As much as $155.8 billion in dry powder, or unspent capital, was earmarked by private investors for energy transactions as of June 2016, according to research outlet Preqin's 2017 Global Natural Resources Report. On top of that, as many as 140 unlisted energy funds are seeking to raise more than $70 billion in additional capital targeting energy as of April 2017, Preqin data shows, with more than half of that parceled out for renewables.

"You are going to keep hearing the refrain around too much capital in the market, whether that's debt or private equity markets, and it's a symptom that all sectors face at this point in time," Tenaska Capital Management LLC Managing Director Grant Davis said on a June 12 panel.

But getting a piece of that capital in 2017 may be more difficult for power private equity sponsors navigating a creeping oversupply of physical capacity in major markets and shrinking load growth. Indeed, new-build projects steamrolling into major competitive markets like PJM Interconnection and the Electric Reliability Council of Texas are thought to be nipping away at margins, meaning larger institutional investors, acting as limited partners, or LPs, could be more skittish on their capital allocations into specialty power funds, with a generalist energy strategy looking like a better bet.

"It used to be that power had a clear space in the hierarchy of allocations, and now in any given meeting, there's a lot of guess work as to how power might fit into a given LP's allocation strategy," Hull Street Energy LLC Managing Partner Sarah Wright said. "LPs have become more focused on picking winning sectors and less focused on picking winning managers," she said, adding that power-oriented funds may be out of favor despite strong returns on asset optimizations.

Going long

Panelists noted that the proliferation of popular investments piling into the Permian and Utica basins and midstream projects out of those areas, as well as the growing appetite among large insurance and sovereign wealth funds to own stakes in portfolios of contracted renewable assets, have created a small pool of potential buyers for conventional power investments.

And while power private equity mainstays like ArcLight Capital Partners LLC, Blackstone Group LP, Carlyle Power Partners, Energy Capital Partners, LS Power Equity Advisors LLC and Riverstone Holdings LLC have had a buy-side foothold on merchant power during the market's most recent downturn, the entrance of larger North American infrastructure funds casting their nets into the power sector may mean a compression to potential returns associated with power if those assets are ultimately bought up and shelved by long-term owners.

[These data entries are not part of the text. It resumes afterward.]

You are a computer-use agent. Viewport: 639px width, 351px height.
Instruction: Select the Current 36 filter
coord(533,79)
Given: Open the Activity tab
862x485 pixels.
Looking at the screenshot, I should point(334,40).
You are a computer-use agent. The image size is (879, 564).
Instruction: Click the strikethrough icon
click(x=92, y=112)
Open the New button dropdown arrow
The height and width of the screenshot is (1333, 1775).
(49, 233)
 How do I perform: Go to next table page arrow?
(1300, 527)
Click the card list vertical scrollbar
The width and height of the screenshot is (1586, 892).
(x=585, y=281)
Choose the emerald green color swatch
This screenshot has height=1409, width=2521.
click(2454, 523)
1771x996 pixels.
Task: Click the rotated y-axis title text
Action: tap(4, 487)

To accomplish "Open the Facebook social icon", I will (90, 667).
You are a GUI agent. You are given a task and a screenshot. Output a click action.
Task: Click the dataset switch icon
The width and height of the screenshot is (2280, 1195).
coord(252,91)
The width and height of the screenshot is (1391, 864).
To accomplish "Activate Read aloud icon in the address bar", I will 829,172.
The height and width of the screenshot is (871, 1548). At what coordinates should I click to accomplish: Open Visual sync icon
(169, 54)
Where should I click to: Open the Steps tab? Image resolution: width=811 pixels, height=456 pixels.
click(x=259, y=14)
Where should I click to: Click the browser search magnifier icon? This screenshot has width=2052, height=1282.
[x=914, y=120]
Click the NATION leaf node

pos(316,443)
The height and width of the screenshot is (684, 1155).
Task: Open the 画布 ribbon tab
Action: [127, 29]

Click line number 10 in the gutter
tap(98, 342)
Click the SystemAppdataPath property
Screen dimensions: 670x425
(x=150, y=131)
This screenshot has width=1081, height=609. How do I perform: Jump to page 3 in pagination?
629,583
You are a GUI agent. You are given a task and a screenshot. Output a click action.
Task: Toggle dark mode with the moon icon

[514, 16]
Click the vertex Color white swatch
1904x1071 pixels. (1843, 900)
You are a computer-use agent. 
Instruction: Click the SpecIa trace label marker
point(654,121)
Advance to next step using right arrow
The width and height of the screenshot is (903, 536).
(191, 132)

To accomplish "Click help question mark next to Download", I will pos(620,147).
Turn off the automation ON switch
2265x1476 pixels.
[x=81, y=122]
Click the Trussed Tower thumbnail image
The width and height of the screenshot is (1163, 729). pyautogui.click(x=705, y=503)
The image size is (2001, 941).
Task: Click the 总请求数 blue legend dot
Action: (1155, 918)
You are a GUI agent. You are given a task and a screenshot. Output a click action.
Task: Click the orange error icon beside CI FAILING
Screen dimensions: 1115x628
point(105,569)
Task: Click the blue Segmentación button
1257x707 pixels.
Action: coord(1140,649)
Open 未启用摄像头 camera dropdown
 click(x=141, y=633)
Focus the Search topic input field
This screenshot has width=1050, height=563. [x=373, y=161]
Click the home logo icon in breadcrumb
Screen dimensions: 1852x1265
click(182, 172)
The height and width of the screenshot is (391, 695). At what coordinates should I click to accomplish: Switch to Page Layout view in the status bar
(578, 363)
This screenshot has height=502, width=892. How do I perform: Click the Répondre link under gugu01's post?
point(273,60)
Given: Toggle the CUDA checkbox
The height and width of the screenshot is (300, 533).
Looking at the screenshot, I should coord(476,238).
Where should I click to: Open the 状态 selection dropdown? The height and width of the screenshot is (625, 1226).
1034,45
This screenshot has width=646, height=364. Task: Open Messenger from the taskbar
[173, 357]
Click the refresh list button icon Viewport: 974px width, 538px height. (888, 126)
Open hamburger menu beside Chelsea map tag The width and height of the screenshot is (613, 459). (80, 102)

"It really is a bunch of private players, and I think you have a lot of power-focused funds out there competing with general infrastructure funds," ArcLight founder and managing partner Daniel Revers said of the arrival of recent North American infrastructure funds. "A lot of that money was intended to go into traditional infrastructure like toll roads, ports, terminals, but power is a big user of capital, and money finds its way to where it is going to be used up."

Recent infrastructure funds that could be competing for power deals could include Global Infrastructure Partners, which raised a $15.8 billion fund earlier this year, as one such example. Other names include Stonepeak Infrastructure Partners, which Bloomberg reported may be seeking $5 billion for a new fund, or Morgan Stanley Infrastructure Inc., which launched a $3.6 billion fund last year.

"It's incredibly competitive to invest capital across all asset classes these days," Ares EIF Management LLC co-head and partner Herb Magid said, adding that the global pursuit of yield is also touching power. "You are seeing international investors, like Asian investors and sovereign wealth funds, stacking their own teams to do the right deals."